• AIM OF THE EXERCISE:
Given the records below, the lines starting at the line with "PIXNET (797, 1847)" and ending at the line with "WordPress (408, 2307)" should be output exactly, both end lines kept and pictures left out.
· · · · ·
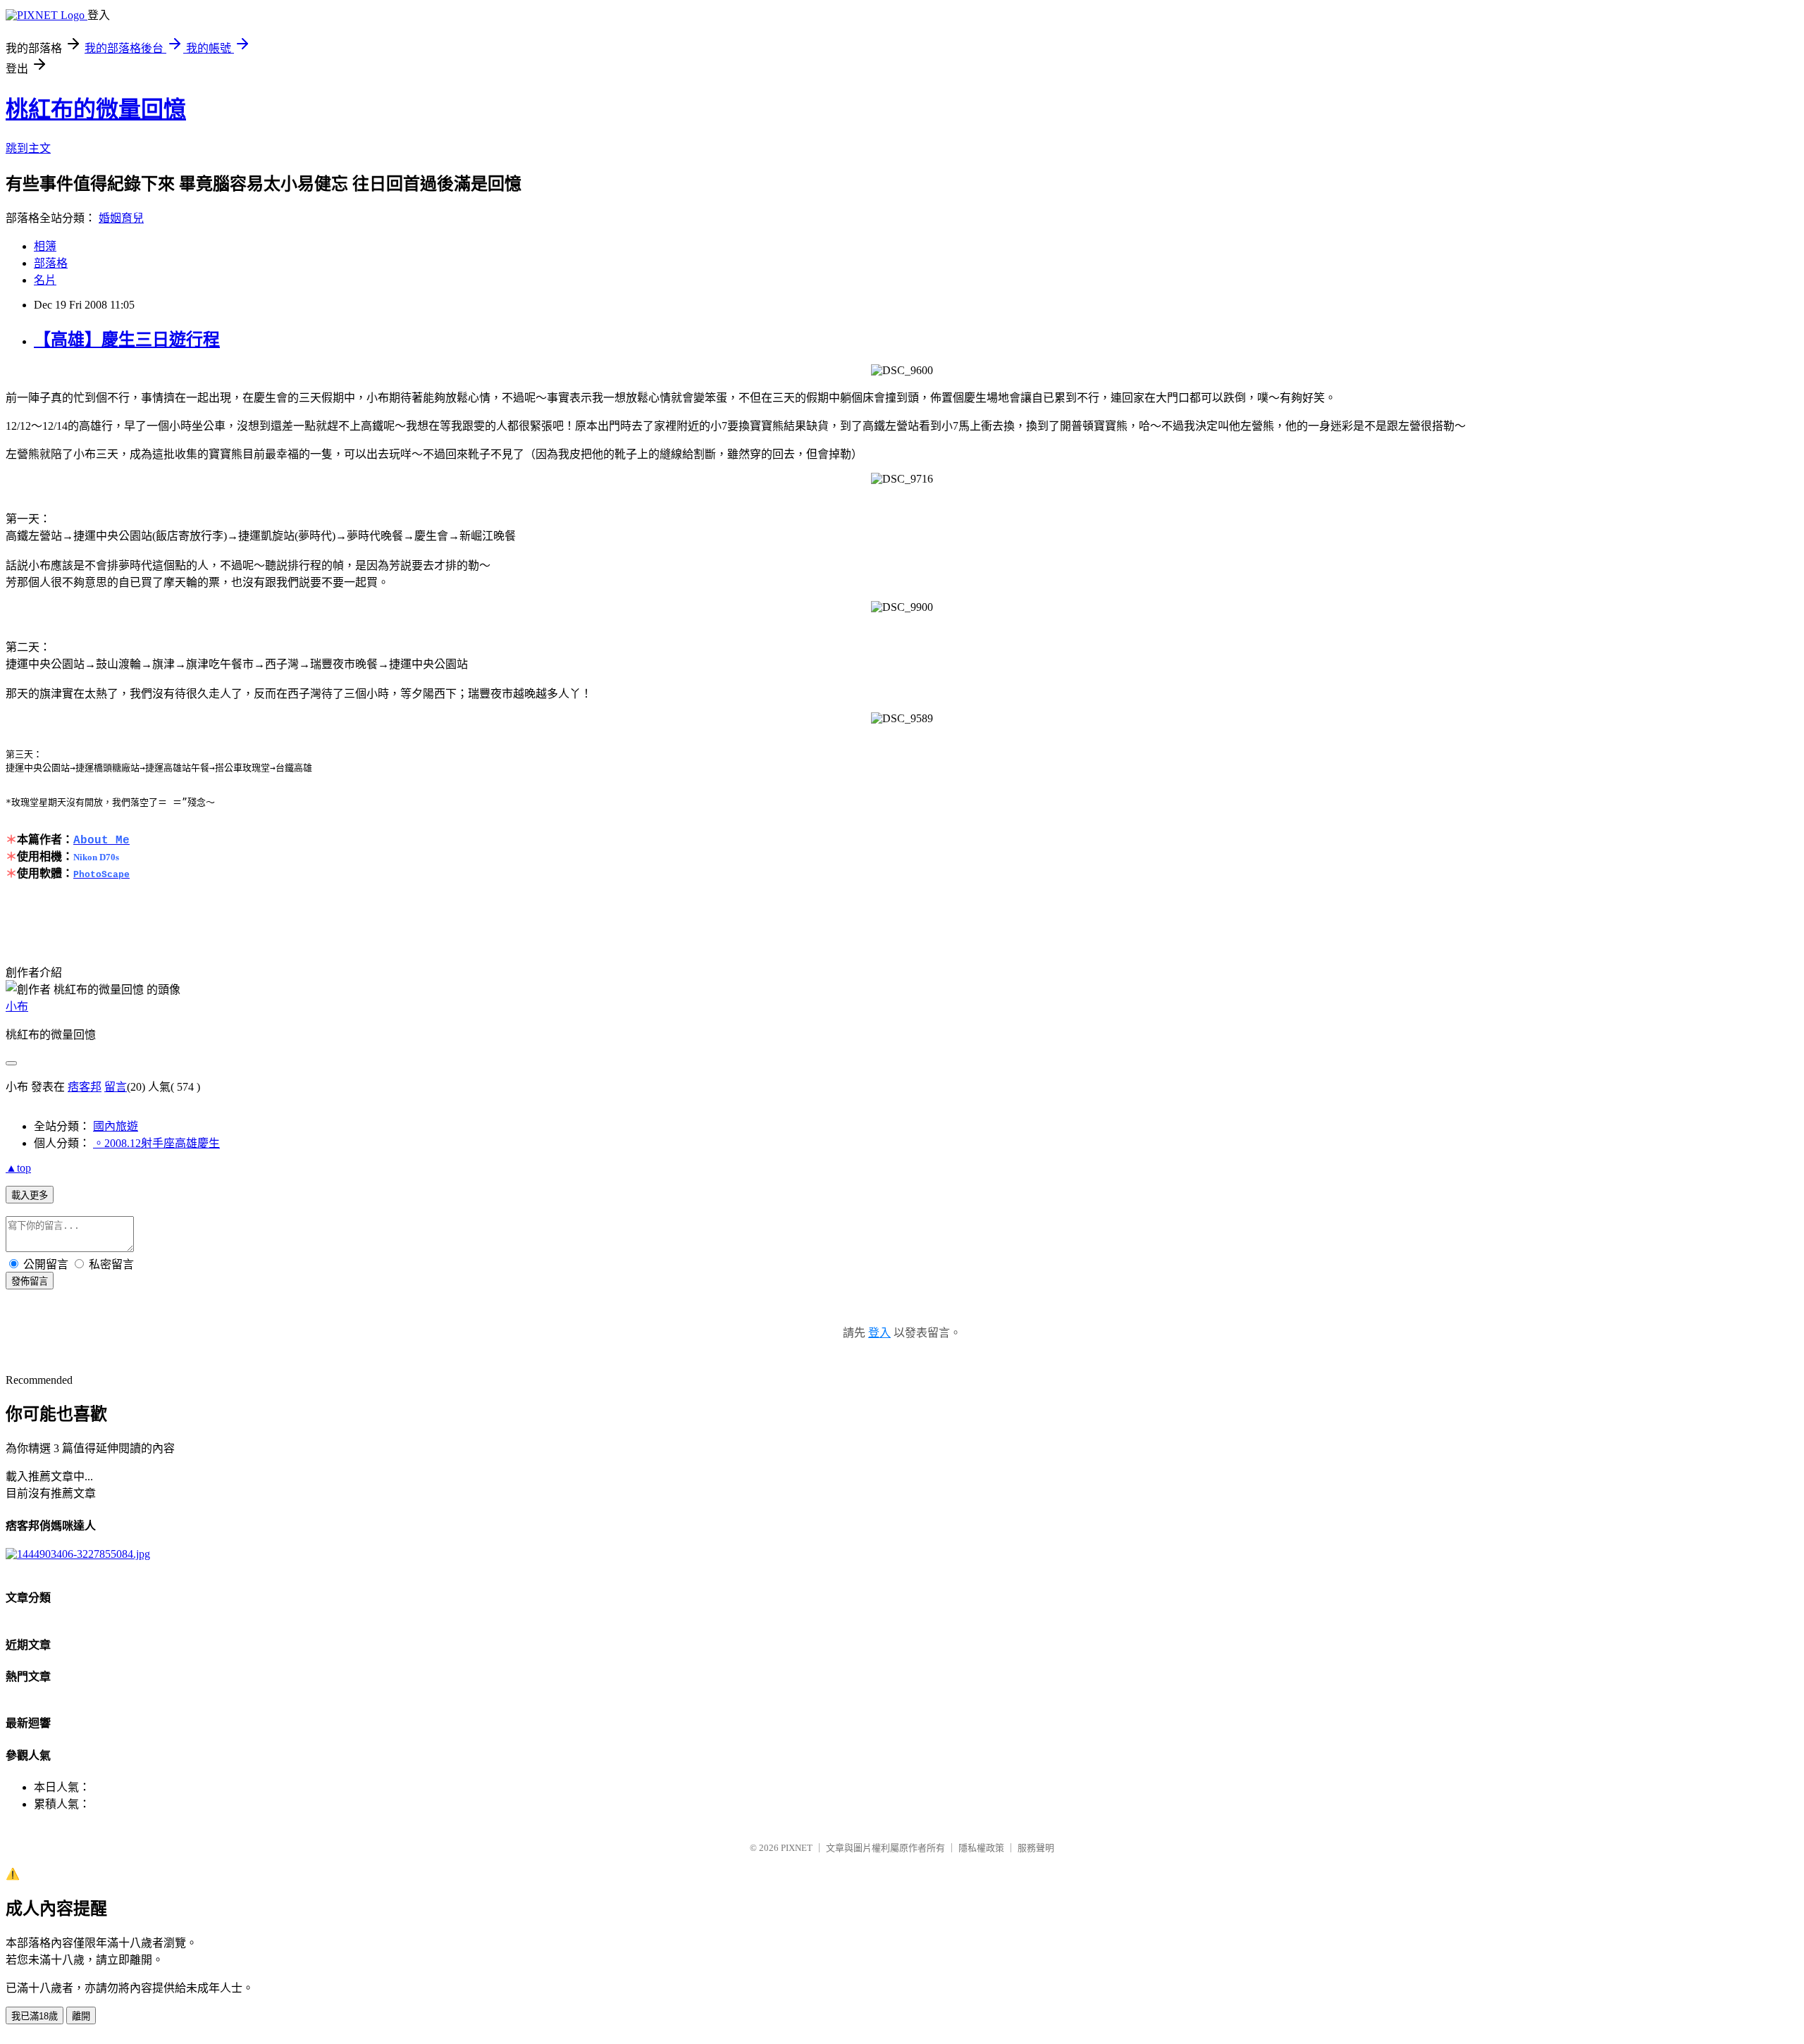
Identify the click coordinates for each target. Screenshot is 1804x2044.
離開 (81, 2016)
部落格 (51, 263)
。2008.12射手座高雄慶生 (156, 1143)
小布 (17, 1006)
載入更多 (29, 1195)
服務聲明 (1036, 1847)
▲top (18, 1168)
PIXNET (797, 1847)
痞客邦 (84, 1087)
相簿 (45, 246)
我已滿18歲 (34, 2016)
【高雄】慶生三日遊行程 (127, 339)
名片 (45, 280)
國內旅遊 (115, 1126)
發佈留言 (29, 1281)
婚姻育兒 (121, 218)
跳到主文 (28, 148)
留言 (115, 1087)
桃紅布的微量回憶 (96, 109)
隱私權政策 (981, 1847)
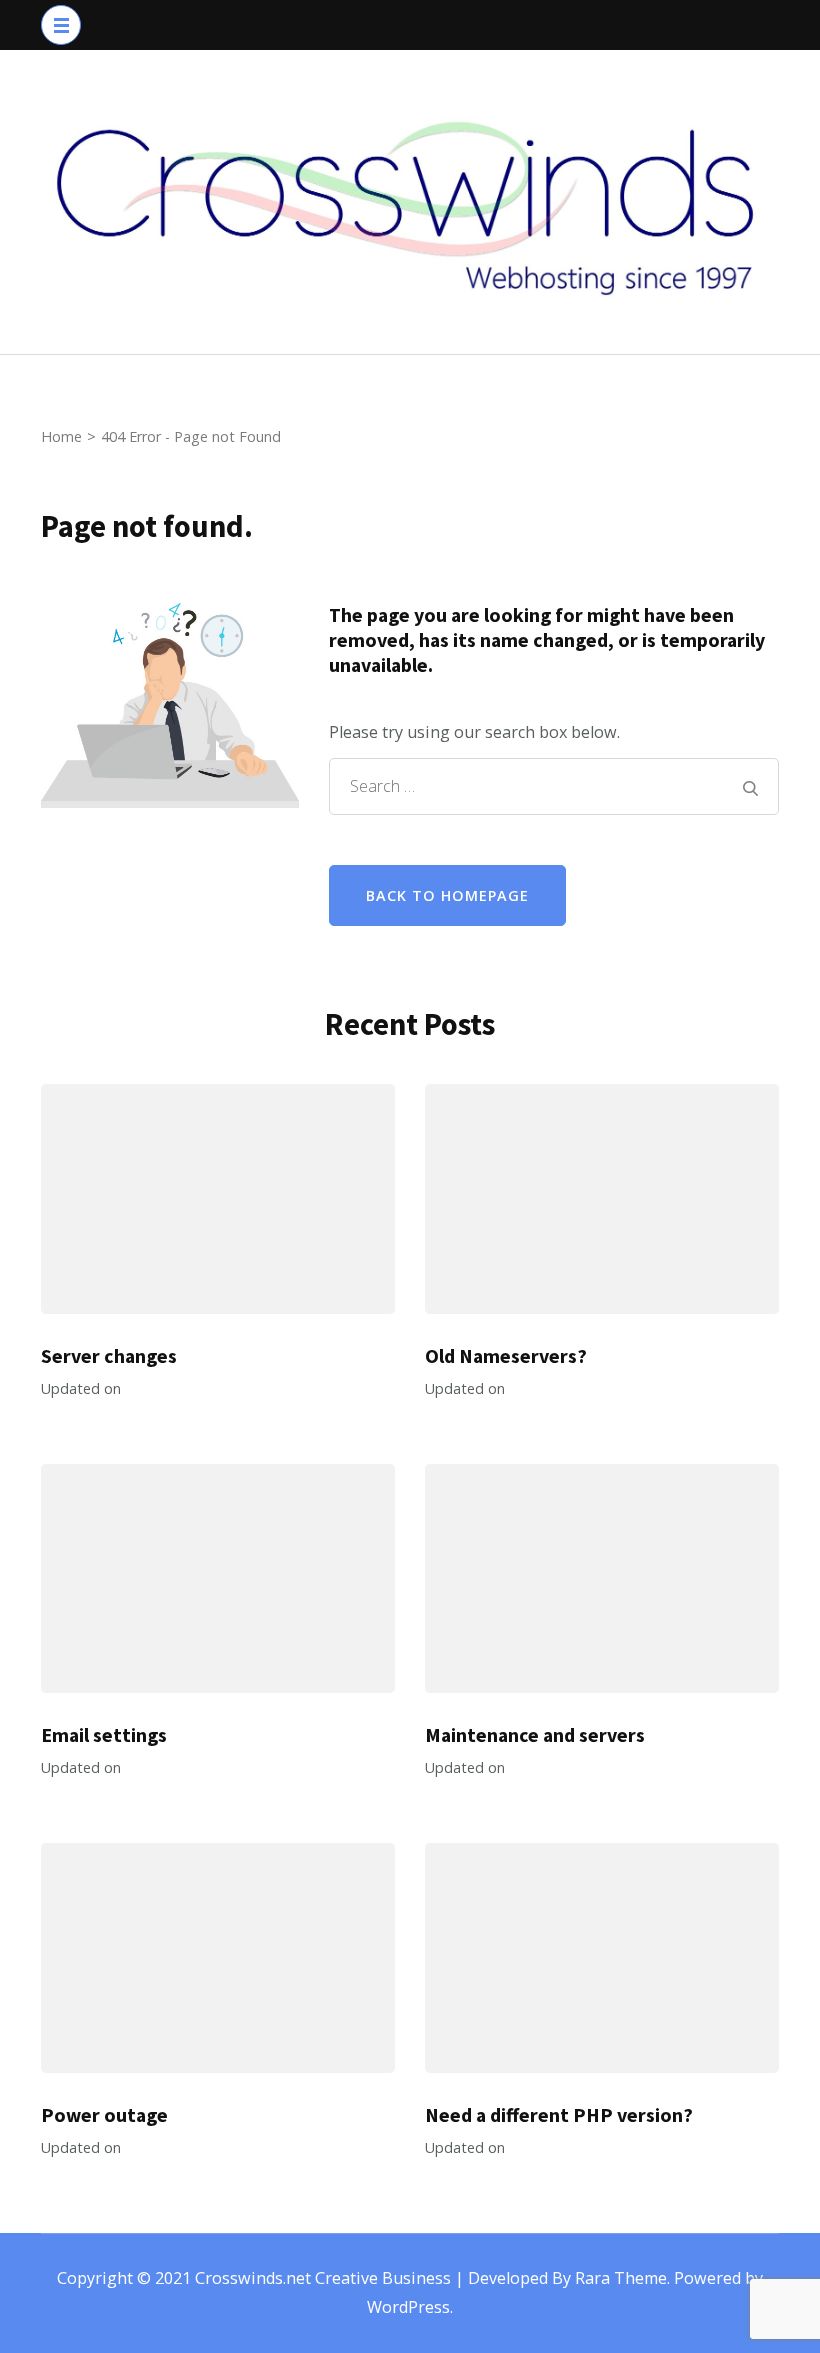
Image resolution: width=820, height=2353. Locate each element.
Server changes (109, 1356)
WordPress (408, 2307)
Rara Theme (621, 2278)
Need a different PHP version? (559, 2115)
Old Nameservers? (506, 1356)
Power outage (104, 2115)
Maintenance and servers (535, 1735)
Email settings (104, 1735)
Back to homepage (447, 895)
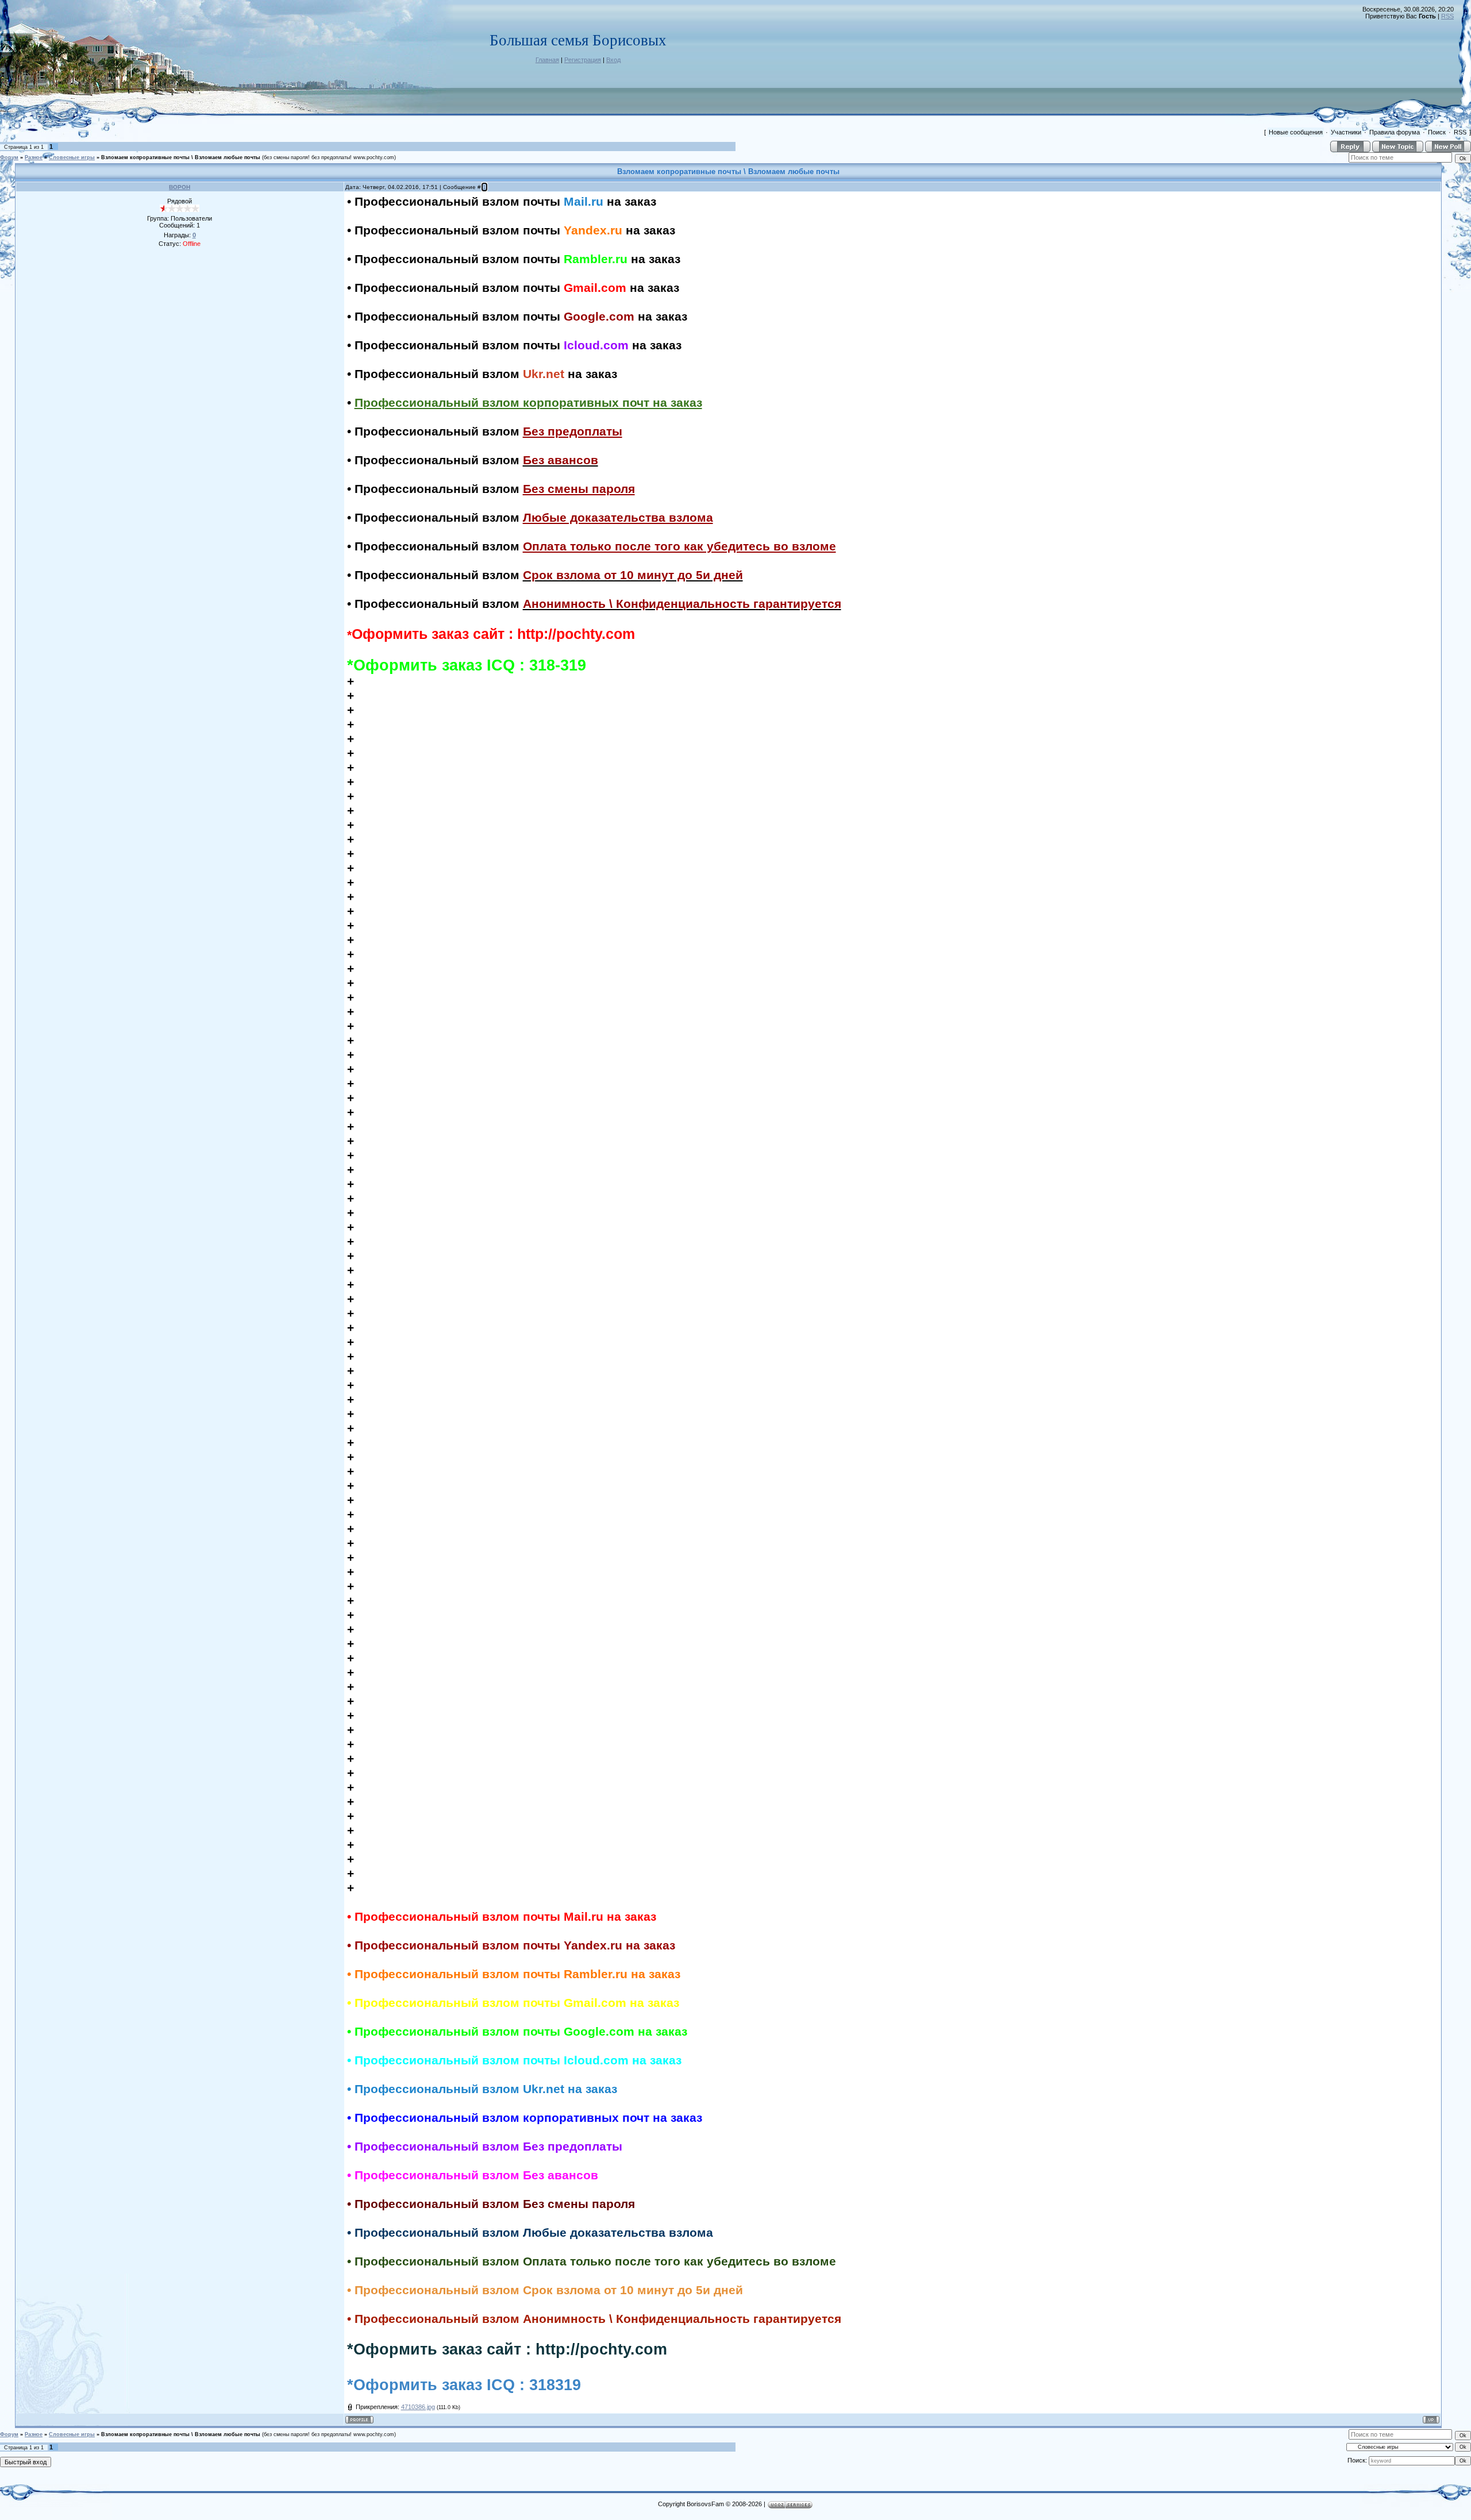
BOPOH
· · · · ·
• SOLUTION:
PIXNET (797, 1847)
痞客邦 (84, 1087)
相簿 (45, 246)
我已滿18歲 (34, 2016)
【高雄】慶生三日遊行程 (127, 339)
名片 (45, 280)
國內旅遊 (115, 1126)
發佈留言 (29, 1281)
婚姻育兒 (121, 218)
跳到主文 (28, 148)
留言 (115, 1087)
桃紅布的微量回憶 (96, 109)
隱私權政策 (981, 1847)
Image resolution: width=820, height=2353. Locate each element.
Server changes (109, 1356)
WordPress (408, 2307)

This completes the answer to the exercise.